» Extracted records
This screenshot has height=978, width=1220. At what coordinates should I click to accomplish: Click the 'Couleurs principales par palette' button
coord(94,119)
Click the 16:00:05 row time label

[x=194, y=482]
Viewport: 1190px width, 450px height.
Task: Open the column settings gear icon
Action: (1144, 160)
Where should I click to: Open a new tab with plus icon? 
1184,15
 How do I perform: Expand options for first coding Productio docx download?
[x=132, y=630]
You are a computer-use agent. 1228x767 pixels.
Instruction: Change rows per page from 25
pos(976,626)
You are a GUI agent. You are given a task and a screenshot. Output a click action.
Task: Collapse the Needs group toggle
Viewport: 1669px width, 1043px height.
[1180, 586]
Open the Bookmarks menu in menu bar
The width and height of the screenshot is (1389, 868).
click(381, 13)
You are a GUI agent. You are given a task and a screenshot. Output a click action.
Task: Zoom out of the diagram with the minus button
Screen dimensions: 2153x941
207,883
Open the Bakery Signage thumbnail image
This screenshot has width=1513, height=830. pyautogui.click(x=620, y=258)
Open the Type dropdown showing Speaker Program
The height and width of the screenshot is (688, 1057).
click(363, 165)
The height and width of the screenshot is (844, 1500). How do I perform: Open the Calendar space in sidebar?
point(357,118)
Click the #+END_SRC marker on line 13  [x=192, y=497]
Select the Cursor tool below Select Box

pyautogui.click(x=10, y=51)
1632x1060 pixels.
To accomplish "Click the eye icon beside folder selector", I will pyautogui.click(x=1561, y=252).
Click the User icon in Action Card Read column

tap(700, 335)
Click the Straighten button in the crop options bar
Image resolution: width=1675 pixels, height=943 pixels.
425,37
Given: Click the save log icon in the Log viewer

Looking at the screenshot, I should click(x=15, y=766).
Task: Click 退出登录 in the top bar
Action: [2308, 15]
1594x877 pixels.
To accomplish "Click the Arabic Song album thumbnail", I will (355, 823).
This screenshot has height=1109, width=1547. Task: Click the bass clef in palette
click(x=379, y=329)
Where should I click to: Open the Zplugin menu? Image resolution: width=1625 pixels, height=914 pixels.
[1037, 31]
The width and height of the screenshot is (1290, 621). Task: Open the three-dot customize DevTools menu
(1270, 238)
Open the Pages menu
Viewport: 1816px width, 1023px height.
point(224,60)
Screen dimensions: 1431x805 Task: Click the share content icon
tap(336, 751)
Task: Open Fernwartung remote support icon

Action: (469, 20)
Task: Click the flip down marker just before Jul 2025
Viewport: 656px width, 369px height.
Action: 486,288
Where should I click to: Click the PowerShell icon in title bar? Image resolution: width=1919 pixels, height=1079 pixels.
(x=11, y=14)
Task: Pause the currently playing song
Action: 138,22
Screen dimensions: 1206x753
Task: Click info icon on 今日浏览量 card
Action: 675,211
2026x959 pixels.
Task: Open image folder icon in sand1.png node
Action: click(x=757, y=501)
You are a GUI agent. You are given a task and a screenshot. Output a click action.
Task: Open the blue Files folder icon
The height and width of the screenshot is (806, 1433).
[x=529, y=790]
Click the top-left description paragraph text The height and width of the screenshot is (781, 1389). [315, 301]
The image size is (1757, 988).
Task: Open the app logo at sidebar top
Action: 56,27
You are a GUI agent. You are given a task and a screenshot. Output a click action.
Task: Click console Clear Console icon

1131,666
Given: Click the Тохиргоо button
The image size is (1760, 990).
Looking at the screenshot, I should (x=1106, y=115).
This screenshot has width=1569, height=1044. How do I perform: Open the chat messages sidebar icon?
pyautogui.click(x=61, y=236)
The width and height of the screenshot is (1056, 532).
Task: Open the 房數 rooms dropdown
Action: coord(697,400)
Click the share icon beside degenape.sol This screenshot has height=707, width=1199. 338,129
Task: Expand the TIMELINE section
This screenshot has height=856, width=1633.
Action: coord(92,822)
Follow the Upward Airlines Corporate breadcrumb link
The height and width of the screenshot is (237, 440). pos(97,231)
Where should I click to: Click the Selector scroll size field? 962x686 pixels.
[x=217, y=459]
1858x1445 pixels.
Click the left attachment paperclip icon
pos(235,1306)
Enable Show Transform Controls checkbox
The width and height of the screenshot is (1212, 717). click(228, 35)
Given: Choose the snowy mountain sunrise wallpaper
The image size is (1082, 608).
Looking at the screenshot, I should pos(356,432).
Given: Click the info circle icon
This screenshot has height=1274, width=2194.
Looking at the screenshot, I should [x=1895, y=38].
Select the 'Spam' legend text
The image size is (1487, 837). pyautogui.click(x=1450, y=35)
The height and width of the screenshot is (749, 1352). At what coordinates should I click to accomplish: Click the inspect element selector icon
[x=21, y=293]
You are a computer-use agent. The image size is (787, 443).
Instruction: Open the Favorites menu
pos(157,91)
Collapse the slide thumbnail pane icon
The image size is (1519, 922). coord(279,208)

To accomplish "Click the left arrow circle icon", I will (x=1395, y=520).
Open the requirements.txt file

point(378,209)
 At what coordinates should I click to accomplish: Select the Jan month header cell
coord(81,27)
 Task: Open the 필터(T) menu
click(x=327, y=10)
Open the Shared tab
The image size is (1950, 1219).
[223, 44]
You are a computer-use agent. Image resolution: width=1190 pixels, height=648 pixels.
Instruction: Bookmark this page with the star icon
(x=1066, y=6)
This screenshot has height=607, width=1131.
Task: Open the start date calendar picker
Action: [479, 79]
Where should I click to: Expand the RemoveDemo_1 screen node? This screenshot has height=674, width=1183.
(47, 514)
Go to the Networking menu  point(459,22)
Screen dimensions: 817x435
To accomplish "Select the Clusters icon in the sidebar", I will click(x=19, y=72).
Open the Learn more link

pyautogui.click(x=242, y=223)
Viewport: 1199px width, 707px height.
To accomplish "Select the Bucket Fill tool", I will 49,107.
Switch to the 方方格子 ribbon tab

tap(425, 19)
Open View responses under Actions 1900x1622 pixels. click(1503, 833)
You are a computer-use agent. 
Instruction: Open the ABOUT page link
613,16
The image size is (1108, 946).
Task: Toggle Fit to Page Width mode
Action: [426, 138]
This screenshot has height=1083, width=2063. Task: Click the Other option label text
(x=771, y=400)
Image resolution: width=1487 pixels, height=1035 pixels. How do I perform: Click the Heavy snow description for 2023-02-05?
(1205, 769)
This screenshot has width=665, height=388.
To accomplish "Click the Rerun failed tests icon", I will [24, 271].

» Goal of the exercise
Every entry above should be retyped exactly as shown.

» Exercise solution
This screenshot has height=978, width=1220. At what coordinates should I click to accomplish: Click the 'Couleurs principales par palette' button
coord(94,119)
Click the 16:00:05 row time label

[x=194, y=482]
Viewport: 1190px width, 450px height.
Task: Open the column settings gear icon
Action: (1144, 160)
Where should I click to: Open a new tab with plus icon? 
1184,15
 How do I perform: Expand options for first coding Productio docx download?
[x=132, y=630]
You are a computer-use agent. 1228x767 pixels.
Instruction: Change rows per page from 25
pos(976,626)
You are a GUI agent. You are given a task and a screenshot. Output a click action.
Task: Collapse the Needs group toggle
Viewport: 1669px width, 1043px height.
[1180, 586]
Open the Bookmarks menu in menu bar
The width and height of the screenshot is (1389, 868).
click(381, 13)
You are a GUI agent. You are given a task and a screenshot. Output a click action.
Task: Zoom out of the diagram with the minus button
Screen dimensions: 2153x941
207,883
Open the Bakery Signage thumbnail image
This screenshot has width=1513, height=830. pyautogui.click(x=620, y=258)
Open the Type dropdown showing Speaker Program
The height and width of the screenshot is (688, 1057).
click(363, 165)
The height and width of the screenshot is (844, 1500). How do I perform: Open the Calendar space in sidebar?
point(357,118)
Click the #+END_SRC marker on line 13  [x=192, y=497]
Select the Cursor tool below Select Box

pyautogui.click(x=10, y=51)
1632x1060 pixels.
To accomplish "Click the eye icon beside folder selector", I will pyautogui.click(x=1561, y=252).
Click the User icon in Action Card Read column

tap(700, 335)
Click the Straighten button in the crop options bar
Image resolution: width=1675 pixels, height=943 pixels.
425,37
Given: Click the save log icon in the Log viewer

Looking at the screenshot, I should click(x=15, y=766).
Task: Click 退出登录 in the top bar
Action: [2308, 15]
1594x877 pixels.
To accomplish "Click the Arabic Song album thumbnail", I will (355, 823).
This screenshot has height=1109, width=1547. Task: Click the bass clef in palette
click(x=379, y=329)
Where should I click to: Open the Zplugin menu? Image resolution: width=1625 pixels, height=914 pixels.
[1037, 31]
The width and height of the screenshot is (1290, 621). Task: Open the three-dot customize DevTools menu
(1270, 238)
Open the Pages menu
Viewport: 1816px width, 1023px height.
point(224,60)
Screen dimensions: 1431x805 Task: Click the share content icon
tap(336, 751)
Task: Open Fernwartung remote support icon

Action: (469, 20)
Task: Click the flip down marker just before Jul 2025
Viewport: 656px width, 369px height.
Action: 486,288
Where should I click to: Click the PowerShell icon in title bar? Image resolution: width=1919 pixels, height=1079 pixels.
(x=11, y=14)
Task: Pause the currently playing song
Action: 138,22
Screen dimensions: 1206x753
Task: Click info icon on 今日浏览量 card
Action: 675,211
2026x959 pixels.
Task: Open image folder icon in sand1.png node
Action: click(x=757, y=501)
You are a GUI agent. You are given a task and a screenshot. Output a click action.
Task: Open the blue Files folder icon
The height and width of the screenshot is (806, 1433).
[x=529, y=790]
Click the top-left description paragraph text The height and width of the screenshot is (781, 1389). [315, 301]
The image size is (1757, 988).
Task: Open the app logo at sidebar top
Action: 56,27
You are a GUI agent. You are given a task and a screenshot. Output a click action.
Task: Click console Clear Console icon

1131,666
Given: Click the Тохиргоо button
The image size is (1760, 990).
Looking at the screenshot, I should (x=1106, y=115).
This screenshot has width=1569, height=1044. How do I perform: Open the chat messages sidebar icon?
pyautogui.click(x=61, y=236)
The width and height of the screenshot is (1056, 532).
Task: Open the 房數 rooms dropdown
Action: coord(697,400)
Click the share icon beside degenape.sol This screenshot has height=707, width=1199. 338,129
Task: Expand the TIMELINE section
This screenshot has height=856, width=1633.
Action: coord(92,822)
Follow the Upward Airlines Corporate breadcrumb link
The height and width of the screenshot is (237, 440). pos(97,231)
Where should I click to: Click the Selector scroll size field? 962x686 pixels.
[x=217, y=459]
1858x1445 pixels.
Click the left attachment paperclip icon
pos(235,1306)
Enable Show Transform Controls checkbox
The width and height of the screenshot is (1212, 717). click(228, 35)
Given: Choose the snowy mountain sunrise wallpaper
The image size is (1082, 608).
Looking at the screenshot, I should pos(356,432).
Given: Click the info circle icon
This screenshot has height=1274, width=2194.
Looking at the screenshot, I should [x=1895, y=38].
Select the 'Spam' legend text
The image size is (1487, 837). pyautogui.click(x=1450, y=35)
The height and width of the screenshot is (749, 1352). At what coordinates should I click to accomplish: Click the inspect element selector icon
[x=21, y=293]
You are a computer-use agent. The image size is (787, 443).
Instruction: Open the Favorites menu
pos(157,91)
Collapse the slide thumbnail pane icon
The image size is (1519, 922). coord(279,208)

To accomplish "Click the left arrow circle icon", I will (x=1395, y=520).
Open the requirements.txt file

point(378,209)
 At what coordinates should I click to accomplish: Select the Jan month header cell
coord(81,27)
 Task: Open the 필터(T) menu
click(x=327, y=10)
Open the Shared tab
The image size is (1950, 1219).
[223, 44]
You are a computer-use agent. Image resolution: width=1190 pixels, height=648 pixels.
Instruction: Bookmark this page with the star icon
(x=1066, y=6)
This screenshot has height=607, width=1131.
Task: Open the start date calendar picker
Action: [479, 79]
Where should I click to: Expand the RemoveDemo_1 screen node? This screenshot has height=674, width=1183.
(47, 514)
Go to the Networking menu  point(459,22)
Screen dimensions: 817x435
To accomplish "Select the Clusters icon in the sidebar", I will click(x=19, y=72).
Open the Learn more link

pyautogui.click(x=242, y=223)
Viewport: 1199px width, 707px height.
To accomplish "Select the Bucket Fill tool", I will 49,107.
Switch to the 方方格子 ribbon tab

tap(425, 19)
Open View responses under Actions 1900x1622 pixels. click(1503, 833)
You are a computer-use agent. 
Instruction: Open the ABOUT page link
613,16
The image size is (1108, 946).
Task: Toggle Fit to Page Width mode
Action: [426, 138]
This screenshot has height=1083, width=2063. Task: Click the Other option label text
(x=771, y=400)
Image resolution: width=1487 pixels, height=1035 pixels. How do I perform: Click the Heavy snow description for 2023-02-05?
(1205, 769)
This screenshot has width=665, height=388.
To accomplish "Click the Rerun failed tests icon", I will [24, 271].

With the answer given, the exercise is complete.